Load the labels from the provided bigWig files.

class grelu.data.dataset.SeqDataset(seqs: str | Sequence | pandas.DataFrame | numpy.ndarray, seq_len: int | None = None, genome: str | None = None, end: str = 'both', rc: bool = False, max_seq_shift: int = 0, seed: int | None = None, augment_mode: str = 'serial')[source]#

Bases: torch.utils.data.Dataset

Dataset to cycle through unlabeled sequences for inference. All sequences are stored in memory.

Parameters:
  • seqs – DNA sequences

  • seq_len – Uniform expected length (in base pairs) for output sequences

  • genome – The name of the genome from which to read sequences. Only needed if genomic intervals are supplied.
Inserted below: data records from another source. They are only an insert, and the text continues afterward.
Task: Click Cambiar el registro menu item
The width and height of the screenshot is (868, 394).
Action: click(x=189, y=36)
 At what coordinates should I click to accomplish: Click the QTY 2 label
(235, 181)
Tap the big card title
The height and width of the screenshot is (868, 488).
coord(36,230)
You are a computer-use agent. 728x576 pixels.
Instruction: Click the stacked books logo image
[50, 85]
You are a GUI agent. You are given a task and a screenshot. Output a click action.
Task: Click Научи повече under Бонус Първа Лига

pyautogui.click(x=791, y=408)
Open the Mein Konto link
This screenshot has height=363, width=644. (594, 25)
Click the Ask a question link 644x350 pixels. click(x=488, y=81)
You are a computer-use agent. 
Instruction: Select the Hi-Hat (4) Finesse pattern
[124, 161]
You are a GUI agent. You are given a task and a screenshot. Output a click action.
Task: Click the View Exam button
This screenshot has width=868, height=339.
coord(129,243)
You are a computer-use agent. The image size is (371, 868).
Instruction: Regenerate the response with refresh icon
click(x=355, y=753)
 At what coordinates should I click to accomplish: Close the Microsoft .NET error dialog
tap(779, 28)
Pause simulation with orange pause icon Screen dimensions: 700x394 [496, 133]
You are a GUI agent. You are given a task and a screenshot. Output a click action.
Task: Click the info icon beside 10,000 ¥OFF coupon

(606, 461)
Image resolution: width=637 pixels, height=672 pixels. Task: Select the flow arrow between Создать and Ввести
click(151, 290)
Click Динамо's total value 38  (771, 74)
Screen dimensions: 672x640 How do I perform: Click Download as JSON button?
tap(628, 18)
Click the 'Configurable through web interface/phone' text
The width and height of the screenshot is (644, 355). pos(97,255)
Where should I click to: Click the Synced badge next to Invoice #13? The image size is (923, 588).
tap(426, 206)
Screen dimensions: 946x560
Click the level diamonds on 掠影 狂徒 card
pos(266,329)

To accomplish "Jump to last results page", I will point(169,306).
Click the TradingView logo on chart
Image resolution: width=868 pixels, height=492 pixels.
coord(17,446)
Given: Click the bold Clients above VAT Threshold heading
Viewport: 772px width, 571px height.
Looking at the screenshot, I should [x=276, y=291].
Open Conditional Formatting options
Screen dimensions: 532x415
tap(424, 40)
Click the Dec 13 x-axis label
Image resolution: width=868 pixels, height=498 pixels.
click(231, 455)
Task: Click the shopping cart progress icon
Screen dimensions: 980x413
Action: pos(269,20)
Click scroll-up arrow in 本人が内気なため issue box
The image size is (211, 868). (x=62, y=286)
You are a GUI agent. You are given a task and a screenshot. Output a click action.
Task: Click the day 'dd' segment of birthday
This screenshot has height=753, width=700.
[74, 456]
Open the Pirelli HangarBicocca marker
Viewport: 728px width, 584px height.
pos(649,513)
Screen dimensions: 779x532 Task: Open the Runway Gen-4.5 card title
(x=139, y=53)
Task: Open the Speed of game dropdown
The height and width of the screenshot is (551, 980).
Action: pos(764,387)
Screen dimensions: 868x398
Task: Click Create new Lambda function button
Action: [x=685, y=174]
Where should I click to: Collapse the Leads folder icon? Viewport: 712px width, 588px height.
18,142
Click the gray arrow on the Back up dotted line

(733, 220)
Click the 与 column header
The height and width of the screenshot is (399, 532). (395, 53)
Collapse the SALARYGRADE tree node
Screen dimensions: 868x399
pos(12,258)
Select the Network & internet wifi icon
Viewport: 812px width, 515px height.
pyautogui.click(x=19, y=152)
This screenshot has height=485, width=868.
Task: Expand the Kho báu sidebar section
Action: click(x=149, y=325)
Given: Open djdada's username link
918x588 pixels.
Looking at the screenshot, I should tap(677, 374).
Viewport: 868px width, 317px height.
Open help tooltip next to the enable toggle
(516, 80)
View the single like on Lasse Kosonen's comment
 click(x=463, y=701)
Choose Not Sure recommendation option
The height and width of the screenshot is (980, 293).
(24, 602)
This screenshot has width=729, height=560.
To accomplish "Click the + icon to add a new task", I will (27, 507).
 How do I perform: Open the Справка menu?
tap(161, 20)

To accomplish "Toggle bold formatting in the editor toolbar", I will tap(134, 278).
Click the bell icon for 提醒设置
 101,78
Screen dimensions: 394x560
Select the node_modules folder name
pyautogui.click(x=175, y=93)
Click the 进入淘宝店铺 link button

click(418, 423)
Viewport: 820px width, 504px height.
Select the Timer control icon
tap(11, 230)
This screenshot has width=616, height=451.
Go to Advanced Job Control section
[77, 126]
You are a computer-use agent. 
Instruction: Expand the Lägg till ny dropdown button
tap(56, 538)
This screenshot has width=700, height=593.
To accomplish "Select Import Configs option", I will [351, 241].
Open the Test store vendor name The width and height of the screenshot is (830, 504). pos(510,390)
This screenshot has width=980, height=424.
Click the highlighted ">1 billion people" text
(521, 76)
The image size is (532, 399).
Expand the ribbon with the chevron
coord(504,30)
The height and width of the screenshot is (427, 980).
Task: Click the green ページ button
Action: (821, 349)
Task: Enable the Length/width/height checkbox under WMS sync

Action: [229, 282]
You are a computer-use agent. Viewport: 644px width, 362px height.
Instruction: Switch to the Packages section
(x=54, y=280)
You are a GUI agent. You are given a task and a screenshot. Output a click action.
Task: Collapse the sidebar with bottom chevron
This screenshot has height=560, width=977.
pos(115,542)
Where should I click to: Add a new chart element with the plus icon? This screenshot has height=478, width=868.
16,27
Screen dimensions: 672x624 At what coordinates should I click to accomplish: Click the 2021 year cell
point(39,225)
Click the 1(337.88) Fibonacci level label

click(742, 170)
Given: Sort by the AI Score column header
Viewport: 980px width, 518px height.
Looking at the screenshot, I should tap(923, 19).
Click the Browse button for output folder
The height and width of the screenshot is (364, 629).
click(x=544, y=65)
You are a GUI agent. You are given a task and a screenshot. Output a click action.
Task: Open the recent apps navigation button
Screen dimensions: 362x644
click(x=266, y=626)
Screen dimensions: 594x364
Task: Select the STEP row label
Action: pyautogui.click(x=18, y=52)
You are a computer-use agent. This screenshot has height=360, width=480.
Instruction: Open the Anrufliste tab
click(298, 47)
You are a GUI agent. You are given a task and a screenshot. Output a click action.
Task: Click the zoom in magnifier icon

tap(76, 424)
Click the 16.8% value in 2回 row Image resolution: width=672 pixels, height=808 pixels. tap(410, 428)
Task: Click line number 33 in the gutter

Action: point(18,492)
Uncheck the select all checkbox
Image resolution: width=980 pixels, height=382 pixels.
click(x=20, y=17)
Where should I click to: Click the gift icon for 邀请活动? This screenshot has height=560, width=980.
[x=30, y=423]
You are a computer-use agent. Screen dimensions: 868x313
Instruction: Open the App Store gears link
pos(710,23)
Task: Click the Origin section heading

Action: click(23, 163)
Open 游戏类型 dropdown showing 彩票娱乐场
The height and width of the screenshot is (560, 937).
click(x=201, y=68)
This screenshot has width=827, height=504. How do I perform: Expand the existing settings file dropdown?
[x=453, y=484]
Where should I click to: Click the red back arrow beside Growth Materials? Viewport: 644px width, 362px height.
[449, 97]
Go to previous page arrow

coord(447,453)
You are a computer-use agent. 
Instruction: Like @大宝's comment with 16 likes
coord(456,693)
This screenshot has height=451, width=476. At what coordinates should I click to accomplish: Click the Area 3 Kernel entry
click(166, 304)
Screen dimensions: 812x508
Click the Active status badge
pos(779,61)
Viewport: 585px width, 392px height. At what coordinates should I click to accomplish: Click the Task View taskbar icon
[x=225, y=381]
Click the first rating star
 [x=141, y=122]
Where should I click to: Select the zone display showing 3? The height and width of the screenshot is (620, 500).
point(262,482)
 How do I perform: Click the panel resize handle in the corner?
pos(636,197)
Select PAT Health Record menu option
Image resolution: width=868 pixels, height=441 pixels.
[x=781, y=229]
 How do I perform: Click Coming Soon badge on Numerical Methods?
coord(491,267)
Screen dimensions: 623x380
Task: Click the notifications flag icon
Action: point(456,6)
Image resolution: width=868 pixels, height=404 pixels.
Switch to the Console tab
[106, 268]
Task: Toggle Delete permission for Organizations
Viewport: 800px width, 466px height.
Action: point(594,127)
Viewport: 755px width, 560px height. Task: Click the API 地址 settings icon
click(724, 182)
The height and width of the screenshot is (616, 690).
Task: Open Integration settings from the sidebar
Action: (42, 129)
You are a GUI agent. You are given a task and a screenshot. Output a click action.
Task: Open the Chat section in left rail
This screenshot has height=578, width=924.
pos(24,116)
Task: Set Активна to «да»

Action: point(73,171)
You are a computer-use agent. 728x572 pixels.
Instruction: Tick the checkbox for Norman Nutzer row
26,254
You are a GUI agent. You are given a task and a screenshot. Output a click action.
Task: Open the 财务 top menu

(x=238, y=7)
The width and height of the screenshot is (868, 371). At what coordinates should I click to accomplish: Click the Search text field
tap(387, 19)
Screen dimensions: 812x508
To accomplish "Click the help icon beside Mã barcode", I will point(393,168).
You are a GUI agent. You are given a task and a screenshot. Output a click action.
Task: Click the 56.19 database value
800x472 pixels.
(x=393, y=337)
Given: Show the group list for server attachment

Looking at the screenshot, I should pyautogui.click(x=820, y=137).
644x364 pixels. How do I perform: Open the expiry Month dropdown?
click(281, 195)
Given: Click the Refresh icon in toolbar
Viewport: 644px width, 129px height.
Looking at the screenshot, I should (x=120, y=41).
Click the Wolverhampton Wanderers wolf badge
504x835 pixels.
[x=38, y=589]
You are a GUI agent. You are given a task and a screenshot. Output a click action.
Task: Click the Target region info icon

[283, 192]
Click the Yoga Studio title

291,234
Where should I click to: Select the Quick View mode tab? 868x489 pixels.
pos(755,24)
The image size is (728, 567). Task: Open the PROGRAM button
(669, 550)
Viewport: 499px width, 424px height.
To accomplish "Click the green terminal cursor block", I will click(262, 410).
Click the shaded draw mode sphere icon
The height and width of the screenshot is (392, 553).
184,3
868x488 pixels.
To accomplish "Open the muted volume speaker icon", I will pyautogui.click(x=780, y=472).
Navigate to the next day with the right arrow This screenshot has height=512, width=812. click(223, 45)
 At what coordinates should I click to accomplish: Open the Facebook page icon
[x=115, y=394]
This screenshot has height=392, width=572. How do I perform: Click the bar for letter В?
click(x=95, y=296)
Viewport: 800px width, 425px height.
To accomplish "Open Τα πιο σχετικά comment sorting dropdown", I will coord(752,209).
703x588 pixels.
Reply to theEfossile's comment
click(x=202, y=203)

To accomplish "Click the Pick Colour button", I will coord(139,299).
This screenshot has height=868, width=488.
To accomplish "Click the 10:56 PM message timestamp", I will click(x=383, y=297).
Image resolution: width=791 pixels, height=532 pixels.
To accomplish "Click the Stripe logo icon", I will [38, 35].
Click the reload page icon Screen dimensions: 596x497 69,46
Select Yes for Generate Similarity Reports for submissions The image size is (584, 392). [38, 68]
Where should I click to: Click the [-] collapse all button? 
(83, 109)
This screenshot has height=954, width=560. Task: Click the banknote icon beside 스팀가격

  • end – Which end of the sequence to resize if necessary. Supported values are “left”, “right” and “both”.

  • rc – If True, sequences will be augmented by reverse complementation. If False, they will not be reverse complemented.

  • max_seq_shift – Maximum number of bases to shift the sequence for augmentation. This is normally a small value (< 10). If 0, sequences will not be augmented by shifting.

_load_seqs(seqs: str | Sequence | pandas.DataFrame | numpy.ndarray) None[source]#
__len__() int[source]#
__getitem__(idx: int) torch.Tensor[source]#
class grelu.data.dataset.VariantDataset(variants: pandas.DataFrame, seq_len: int, genome: str | None = None, rc: bool = False, max_seq_shift: int = 0, frac_mutation: float = 0.0, n_mutated_seqs: int = 1, protect: List[int] | None = None, seed: int | None = None, augment_mode: str = 'serial')[source]#

Bases: torch.utils.data.Dataset

Dataset class to perform inference on sequence variants.

Parameters:
  • variants – pd.DataFrame with columns “chrom”, “pos”, “ref”, “alt”.

  • seq_len – Uniform expected length (in base pairs) for output sequences

  • genome – The name of the genome from which to read sequences.

  • rc – If True, sequences will be augmented by reverse complementation. If False, they will not be reverse complemented.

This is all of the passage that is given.